• _WHAT YOU ARE ASKED TO DO_:
In the listing below, take every line from the one containing "Click the address helper text under input" through the one containing "point(244,382)", inclusive, and output them as a Markdown table with columns Row and Text. Number the rows, skip blank lines, and omit the pictures.

• _SUPPLIED DATA_:
☆ ☆ ☆ ☆ ☆ ☆ ☆

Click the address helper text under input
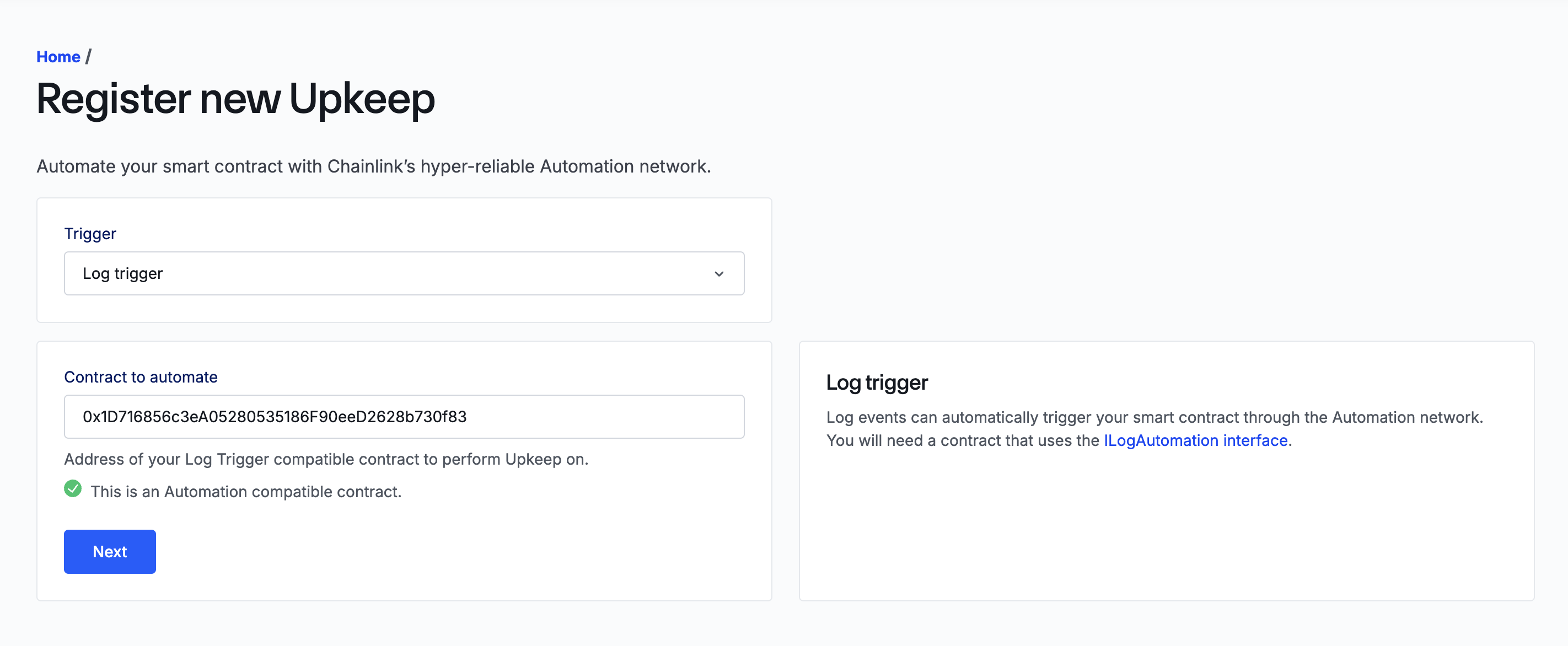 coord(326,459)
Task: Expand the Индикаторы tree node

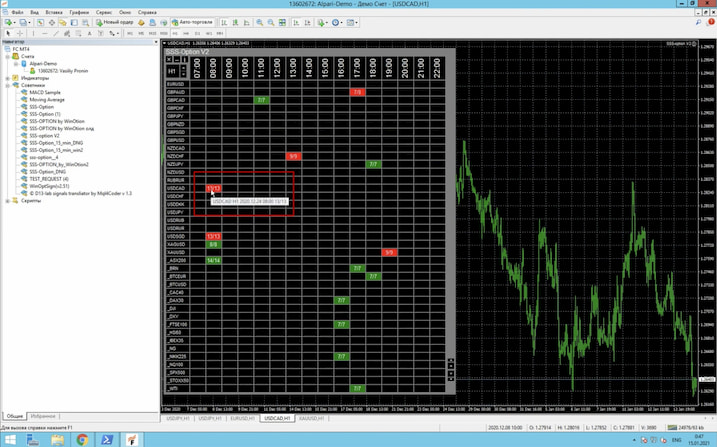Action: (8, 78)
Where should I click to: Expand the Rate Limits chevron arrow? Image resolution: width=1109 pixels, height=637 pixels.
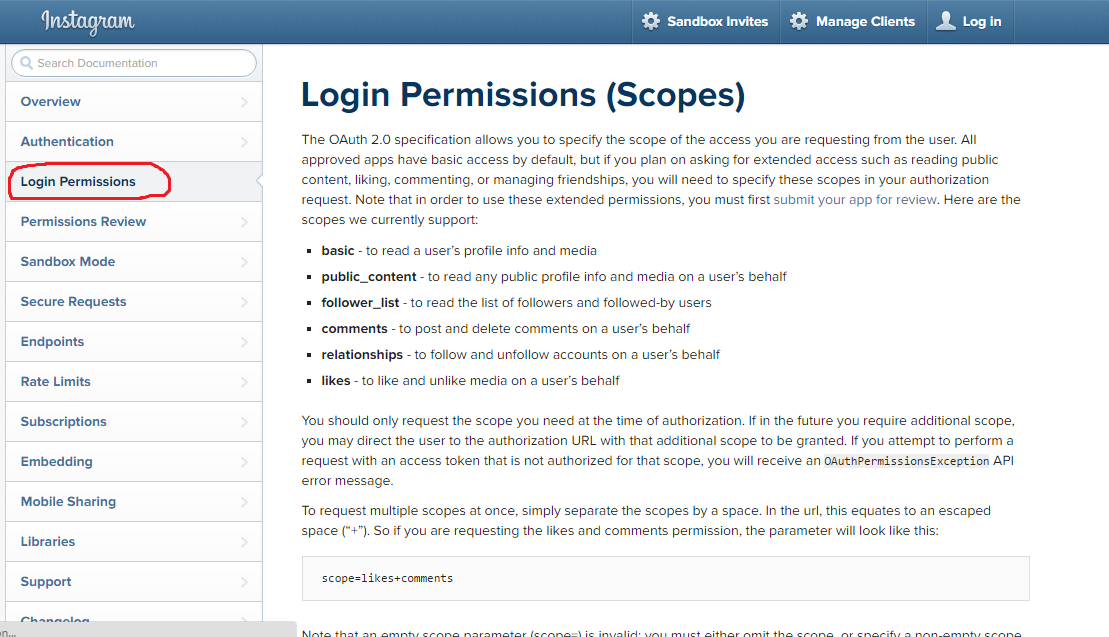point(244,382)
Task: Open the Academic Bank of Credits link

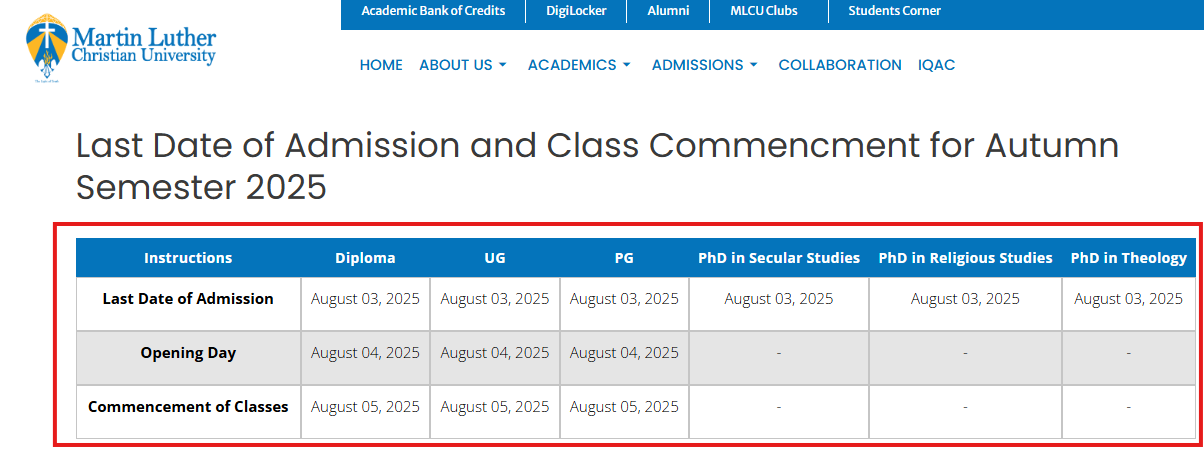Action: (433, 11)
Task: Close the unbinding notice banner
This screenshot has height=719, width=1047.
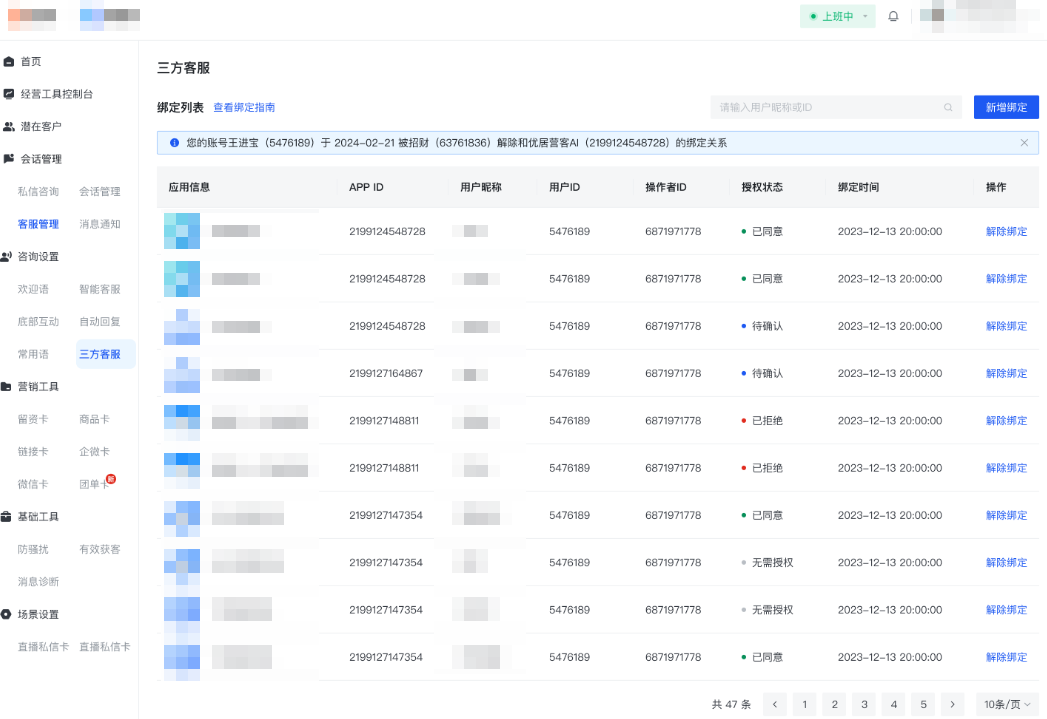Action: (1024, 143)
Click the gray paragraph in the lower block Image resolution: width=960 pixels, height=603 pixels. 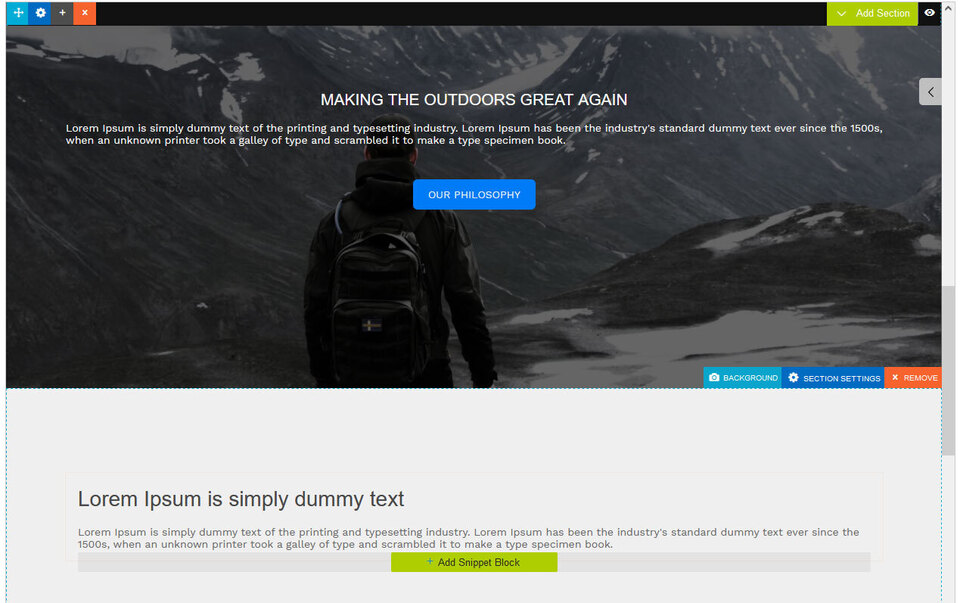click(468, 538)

☆ ☆ ☆ ☆ ☆ ☆ ☆

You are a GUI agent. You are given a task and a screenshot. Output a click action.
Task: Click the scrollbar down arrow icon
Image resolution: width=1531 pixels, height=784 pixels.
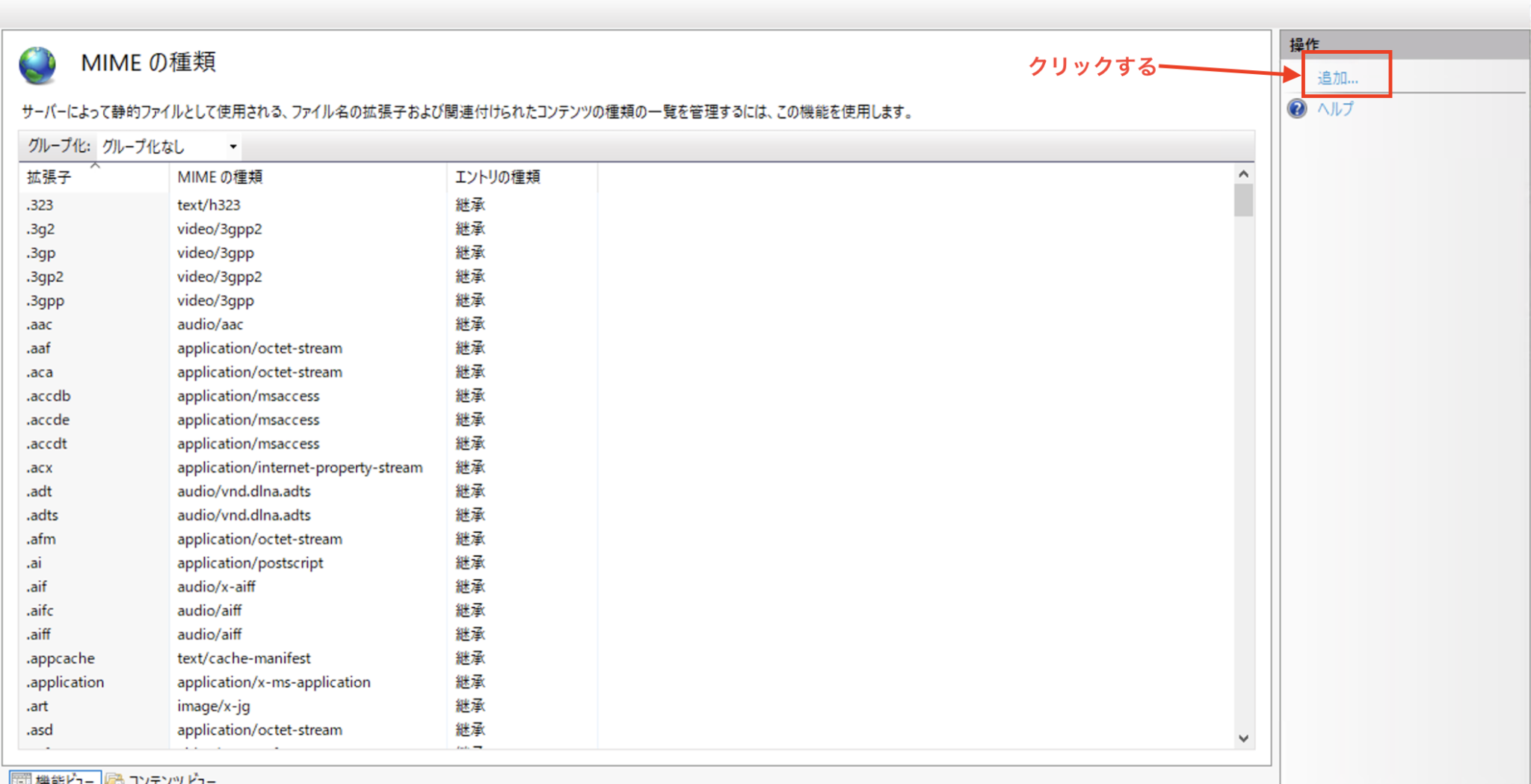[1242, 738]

☆ ☆ ☆ ☆ ☆ ☆ ☆

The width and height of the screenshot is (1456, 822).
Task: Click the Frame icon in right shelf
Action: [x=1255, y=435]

☆ ☆ ☆ ☆ ☆ ☆ ☆

• _FINISHED EXERCISE_:
| Row | Text |
|---|---|
| 1 | Click the address helper text under input |
| 2 |  coord(326,459) |
| 3 | Task: Expand the Индикаторы tree node |
| 4 | Action: (8, 78) |
| 5 | Where should I click to: Expand the Rate Limits chevron arrow? Image resolution: width=1109 pixels, height=637 pixels. |
| 6 | point(244,382) |